Today, I also held a crying baby at church (in the nursery). The other children were not crying but this one, he just wouldn’t stop. This wasn’t his first rodeo nor mine. So, I would hold him, bounce him, dance with him, put him down, let him wander around the room crying and crying, pick him up, kiss his cute little face, put him down, he’d come back, sit on my lap, kiss him again, crying, crying, crying. We looked through the window crack and saw a homeless lady sleeping outside-she opened her eyes and waved at us and I waved back, and Silas kept crying. And I kissed his little face and said, “I’m so sorry you are so sad”. And his tears kept running down his face. We played blocks-read books-ate cookies; and the tears kept flowing. Actually, I did all those things and he just cried. Like the world was ending.
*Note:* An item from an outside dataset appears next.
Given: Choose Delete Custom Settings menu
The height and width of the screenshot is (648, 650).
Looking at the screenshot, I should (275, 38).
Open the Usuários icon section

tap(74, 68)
This past week, I was having a rough few days- for a few reasons that aren’t important to my story. So, I took my insecure self to a fundraising event on Thursday evening that was more of just a fun party. I didn’t particularly want to go to be honest but it was a cause that is near and dear to my heart. Going to big parties by myself is always something I have to talk myself into but I went and prayed God would give me people to talk to-which he of course did. So, long story short, God kissed me on the cheek and I won the raffle prize of a Microsoft surface pro 3. God loves giving you a kiss on the cheek and reminding  that he hasn’t forgotten you and is still working on your behalf.

So what am I trying to say? Hug more. Kiss more. And stay away from strangers who give candy and then pucker up.